I think I have been greatly influenced by my mother who also holds a PhD. She said, being a PhD is like holding a passport to gain broader horizon, experience and networking, not only in academia but also in the global society. So, when I saw the opportunity through SATREPS Collaboration Project among Kyoto University, JICA, JST, MEXT and my alma mater Bandung Institute of Technology, I took the path of being a PhD student, hoping that I would be having a career as a researcher who can keep traveling around the world. I wish to extend my networking with colleagues especially in countries with geothermal potencies.

In Indonesia, having a PhD will be regarded as someone who knows it all, it sounds cool right? I am kidding. On the contrary, in fact being a PhD you would not necessarily know everything, you will only understand very specific things, yet need to keep opening your mind. A PhD is expected to set up a research environment by your own. Hence, I feel more confidence to do everything that interests me. I also feel that people are more open to collaborating with PhDs.

PhD requires us to be independent in doing everything, but, being too independent is not advised for your mental health. Even Superman cannot do PhD all by himself, I guess. PhD students are prone to being mentally and physically exhausted because we must deal with a complex of adversities. Culture shocks, financial issues, forced to learn new things, loneliness, and impostor syndrome attacks are typical of hurdles you need to face with in your daily life. I experienced it all during my PhD time. Do not forget to take a break for yourself, it is necessary to know when to stop working and to enjoy your own life.
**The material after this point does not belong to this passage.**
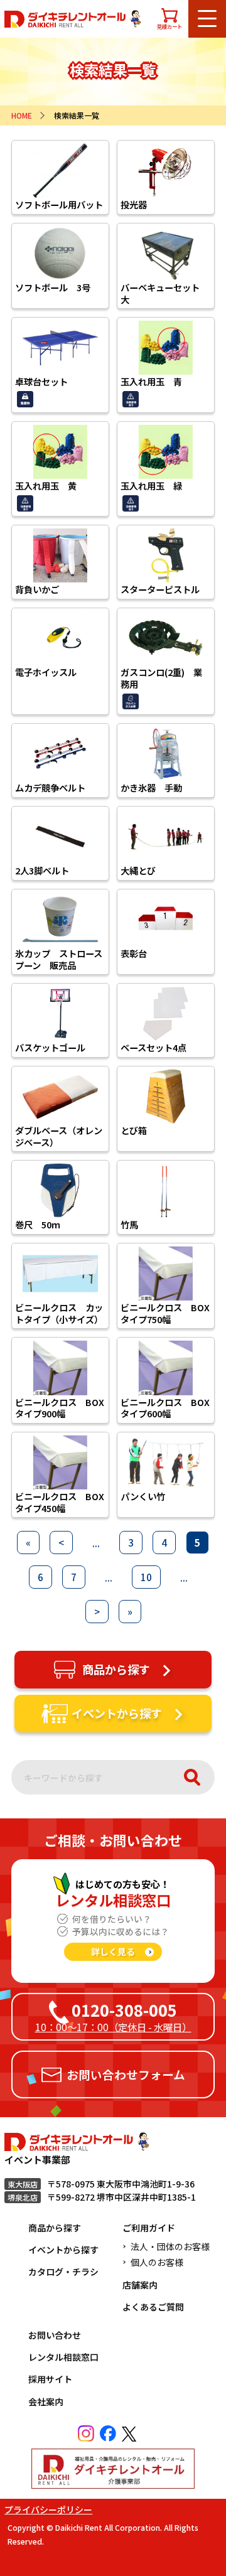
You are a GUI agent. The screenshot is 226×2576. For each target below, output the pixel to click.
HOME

Though I was away from my family, having friends in Japan helped me to understand better about myself. If you know yourself better, for example, if you failed on your laboratory experiments, at least you know people whom you can run to, people who can listen to you and help you think for the solution. In the end, you will remember the people who lifted you up when you were down, not those shiny awards nor the h-indexes journals.

Being a ryuugakusei, diversity should be on the agenda of every university because a diverse population leads to more enriched thinking. I am very glad to have spent part of my study times in Kyodai because Kyodai has provided me opportunities to get along not only with Japanese friends but also with people from other countries. I also wish I had more Japanese female colleagues during my PhD time as we could share what we feel and how we can overcome the obstacles especially in a male-dominated environment. I really encourage female fellows to pursue a PhD to see how far you could do better than you think you are. I think you all can conquer the PhD journey with your own pace and style.